Scientific research into the psychological effects of the colour yellow

A source says: “Every year, a couple of hours after the end of deadline day, things would calm down. Heartbeats would return to normal and we’d focus on the international break coming ahead. Then, we’d get these weird emotions creeping up to us. Shame, embarrassment, self-loathing. Sometimes we’d weep. Not heavily, but just a constant trickle of morose ennui. And we didn’t know why. We’d just spent the best part of three weeks preparing for a day when literally tens of football players would move club, but we’d feel miserable afterwards. It was that point we realised - the colour yellow must have been causing our upset. We decided to see what the biological reasoning was that and commissioned several boffins to examine it.”

Cost: £200,000

Creating an artificial boom in the sex aid industry

We all remember where we were when Kennedy was shot. We all remember where we were when the Iraq war started. And we all remember where we were when Alan Irwin had a dildo shoved in his ear. Of course, the latter was the most emotional of the three events. It desecrated a sacred time that united the country, and it wiped 30% of the FTSE futures before calm was restored to the country after a three-hour COBRA meeting. It was perhaps the worst night that many of us have ever experienced.

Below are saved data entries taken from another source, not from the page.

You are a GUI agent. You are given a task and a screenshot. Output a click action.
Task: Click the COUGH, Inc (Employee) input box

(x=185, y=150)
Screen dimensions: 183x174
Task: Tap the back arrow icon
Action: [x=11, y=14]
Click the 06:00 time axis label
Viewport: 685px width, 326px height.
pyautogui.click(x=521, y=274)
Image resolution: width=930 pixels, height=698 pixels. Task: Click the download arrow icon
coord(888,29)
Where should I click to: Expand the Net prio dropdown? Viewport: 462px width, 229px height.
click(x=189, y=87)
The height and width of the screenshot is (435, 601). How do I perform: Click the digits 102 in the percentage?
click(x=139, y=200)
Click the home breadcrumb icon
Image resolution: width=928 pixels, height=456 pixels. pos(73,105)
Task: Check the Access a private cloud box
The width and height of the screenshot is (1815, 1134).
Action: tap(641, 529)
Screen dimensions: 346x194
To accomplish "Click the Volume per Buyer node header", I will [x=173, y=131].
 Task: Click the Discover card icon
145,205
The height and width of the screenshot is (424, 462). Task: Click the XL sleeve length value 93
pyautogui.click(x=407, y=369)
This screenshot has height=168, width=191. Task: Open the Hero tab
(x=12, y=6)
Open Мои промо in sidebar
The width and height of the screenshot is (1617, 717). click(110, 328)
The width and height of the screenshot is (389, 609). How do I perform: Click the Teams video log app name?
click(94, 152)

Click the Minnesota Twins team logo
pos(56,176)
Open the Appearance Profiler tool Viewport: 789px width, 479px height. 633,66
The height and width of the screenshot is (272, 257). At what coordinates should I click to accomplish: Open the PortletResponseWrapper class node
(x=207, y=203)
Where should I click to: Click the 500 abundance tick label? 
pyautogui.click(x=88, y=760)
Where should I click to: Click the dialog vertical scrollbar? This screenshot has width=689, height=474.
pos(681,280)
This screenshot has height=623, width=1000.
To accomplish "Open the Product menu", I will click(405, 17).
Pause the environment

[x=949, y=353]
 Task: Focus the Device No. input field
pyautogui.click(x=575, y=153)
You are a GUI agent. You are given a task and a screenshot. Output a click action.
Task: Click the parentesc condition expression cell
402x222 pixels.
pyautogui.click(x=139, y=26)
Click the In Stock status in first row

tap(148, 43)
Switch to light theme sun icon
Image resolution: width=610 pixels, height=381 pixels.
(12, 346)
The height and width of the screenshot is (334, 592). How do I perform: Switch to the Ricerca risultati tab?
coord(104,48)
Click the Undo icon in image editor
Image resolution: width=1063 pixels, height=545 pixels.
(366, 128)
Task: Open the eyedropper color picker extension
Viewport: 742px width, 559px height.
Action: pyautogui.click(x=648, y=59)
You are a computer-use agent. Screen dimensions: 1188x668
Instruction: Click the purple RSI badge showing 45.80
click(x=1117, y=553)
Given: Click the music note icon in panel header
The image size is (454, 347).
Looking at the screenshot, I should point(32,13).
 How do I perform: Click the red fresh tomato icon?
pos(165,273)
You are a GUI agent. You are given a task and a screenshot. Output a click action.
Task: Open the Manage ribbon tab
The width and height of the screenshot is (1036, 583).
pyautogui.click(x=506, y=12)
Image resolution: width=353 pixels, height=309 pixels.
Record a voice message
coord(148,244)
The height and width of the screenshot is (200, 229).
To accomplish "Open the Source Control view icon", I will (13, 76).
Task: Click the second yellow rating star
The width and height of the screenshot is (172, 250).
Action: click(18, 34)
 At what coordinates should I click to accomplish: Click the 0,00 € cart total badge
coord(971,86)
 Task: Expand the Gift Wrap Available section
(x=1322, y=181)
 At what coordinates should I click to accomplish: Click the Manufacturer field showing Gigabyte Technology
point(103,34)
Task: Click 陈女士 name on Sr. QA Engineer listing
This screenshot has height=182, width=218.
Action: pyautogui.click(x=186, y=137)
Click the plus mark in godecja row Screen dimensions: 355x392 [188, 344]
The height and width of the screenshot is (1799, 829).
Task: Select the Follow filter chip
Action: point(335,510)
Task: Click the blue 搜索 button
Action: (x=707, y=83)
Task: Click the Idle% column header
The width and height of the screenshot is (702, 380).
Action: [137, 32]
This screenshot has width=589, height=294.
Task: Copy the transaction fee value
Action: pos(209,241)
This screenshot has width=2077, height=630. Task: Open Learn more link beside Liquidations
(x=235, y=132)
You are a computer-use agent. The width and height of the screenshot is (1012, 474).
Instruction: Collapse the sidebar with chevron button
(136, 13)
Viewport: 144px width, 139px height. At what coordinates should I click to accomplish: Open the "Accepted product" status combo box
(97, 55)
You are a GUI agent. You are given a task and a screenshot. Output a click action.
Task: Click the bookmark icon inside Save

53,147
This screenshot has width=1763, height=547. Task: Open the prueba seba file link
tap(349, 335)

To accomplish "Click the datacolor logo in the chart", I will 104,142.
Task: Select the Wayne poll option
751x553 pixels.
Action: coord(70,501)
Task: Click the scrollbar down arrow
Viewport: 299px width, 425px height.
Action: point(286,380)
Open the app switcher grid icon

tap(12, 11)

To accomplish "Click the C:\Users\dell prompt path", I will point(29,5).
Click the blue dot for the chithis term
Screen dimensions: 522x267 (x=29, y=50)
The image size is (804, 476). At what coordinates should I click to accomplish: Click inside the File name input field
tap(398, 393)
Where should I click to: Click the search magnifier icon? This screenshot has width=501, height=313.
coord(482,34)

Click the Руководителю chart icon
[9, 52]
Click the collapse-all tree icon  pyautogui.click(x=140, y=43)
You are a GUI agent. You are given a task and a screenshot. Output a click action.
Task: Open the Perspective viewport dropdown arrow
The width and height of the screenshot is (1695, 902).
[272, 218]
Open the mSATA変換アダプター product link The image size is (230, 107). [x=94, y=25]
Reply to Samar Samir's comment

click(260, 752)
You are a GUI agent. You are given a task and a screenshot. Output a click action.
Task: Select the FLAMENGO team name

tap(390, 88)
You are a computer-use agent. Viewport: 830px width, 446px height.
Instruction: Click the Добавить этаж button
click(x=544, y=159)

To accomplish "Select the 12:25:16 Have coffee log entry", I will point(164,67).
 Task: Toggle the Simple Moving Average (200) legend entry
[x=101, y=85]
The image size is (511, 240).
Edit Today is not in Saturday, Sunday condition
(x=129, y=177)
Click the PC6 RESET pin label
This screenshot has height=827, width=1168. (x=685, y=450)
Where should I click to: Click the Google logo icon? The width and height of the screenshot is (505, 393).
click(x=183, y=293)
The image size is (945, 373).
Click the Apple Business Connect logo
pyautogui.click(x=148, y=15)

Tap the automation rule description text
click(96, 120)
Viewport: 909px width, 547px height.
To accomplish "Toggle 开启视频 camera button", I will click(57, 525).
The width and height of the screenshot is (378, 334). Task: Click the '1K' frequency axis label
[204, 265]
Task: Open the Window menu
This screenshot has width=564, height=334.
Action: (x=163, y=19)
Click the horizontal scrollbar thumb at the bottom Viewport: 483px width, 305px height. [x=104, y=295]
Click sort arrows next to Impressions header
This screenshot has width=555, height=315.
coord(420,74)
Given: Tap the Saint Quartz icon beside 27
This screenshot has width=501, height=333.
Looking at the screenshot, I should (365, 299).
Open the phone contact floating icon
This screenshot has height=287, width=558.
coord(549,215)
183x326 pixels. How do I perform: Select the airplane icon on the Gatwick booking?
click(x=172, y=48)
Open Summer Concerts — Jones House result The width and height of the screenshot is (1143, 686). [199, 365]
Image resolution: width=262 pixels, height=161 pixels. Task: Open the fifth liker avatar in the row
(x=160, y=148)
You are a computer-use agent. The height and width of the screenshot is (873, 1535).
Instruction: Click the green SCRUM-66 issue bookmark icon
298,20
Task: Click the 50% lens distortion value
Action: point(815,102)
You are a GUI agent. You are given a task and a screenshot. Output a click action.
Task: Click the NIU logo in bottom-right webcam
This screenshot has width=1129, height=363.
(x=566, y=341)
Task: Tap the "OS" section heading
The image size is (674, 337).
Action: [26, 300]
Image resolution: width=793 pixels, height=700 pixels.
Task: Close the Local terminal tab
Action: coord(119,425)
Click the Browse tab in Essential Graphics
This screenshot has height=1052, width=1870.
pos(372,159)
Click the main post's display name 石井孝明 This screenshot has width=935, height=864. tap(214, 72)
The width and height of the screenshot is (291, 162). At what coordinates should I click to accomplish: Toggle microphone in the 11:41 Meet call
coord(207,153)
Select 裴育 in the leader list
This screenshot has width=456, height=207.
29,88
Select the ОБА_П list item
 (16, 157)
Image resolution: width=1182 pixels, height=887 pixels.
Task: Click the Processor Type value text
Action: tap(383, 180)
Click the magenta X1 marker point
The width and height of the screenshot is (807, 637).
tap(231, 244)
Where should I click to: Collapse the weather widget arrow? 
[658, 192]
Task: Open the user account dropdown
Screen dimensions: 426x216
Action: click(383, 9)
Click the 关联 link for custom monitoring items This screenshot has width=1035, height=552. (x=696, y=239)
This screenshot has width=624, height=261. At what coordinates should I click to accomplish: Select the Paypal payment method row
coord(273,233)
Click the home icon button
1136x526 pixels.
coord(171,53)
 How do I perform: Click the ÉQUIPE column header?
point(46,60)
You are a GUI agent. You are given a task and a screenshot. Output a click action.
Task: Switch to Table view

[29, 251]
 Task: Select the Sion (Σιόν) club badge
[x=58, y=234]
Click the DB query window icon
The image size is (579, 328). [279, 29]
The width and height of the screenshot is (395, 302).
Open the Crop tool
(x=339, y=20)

It was, if you can imagine, even worse for Sky Sports. They thought that - far worse than financial crisis - this could be the end of a live-broadcast Deadline Day event. In future, changes were made. The move to bring reporters inside training grounds and stadiums, and away from the length-wielding rabble, was a success, with zero incidents of dildo assault since the change.

Sadly, that peace in our time was once again put at risk, as internet chatter suggested a grave, vile conspiracy. ISIS had teamed up with the LAD Bible to use drone technology to launch wave after wave after wave at innocent sports reporters across the country. With only a few weeks before Deadline Day, Sky sprang into action with a brilliant piece of lateral thinking. While they initially considered employing mercenaries to extra-judicially execute those planning the attack, they realised that this was logistically impossible and legally ambiguous. Instead, they diverted several million pounds into buying every single dildo in the country, and those in the EU, to prevent any successful orders. Going by the morning’s events, it’s been an enormous success.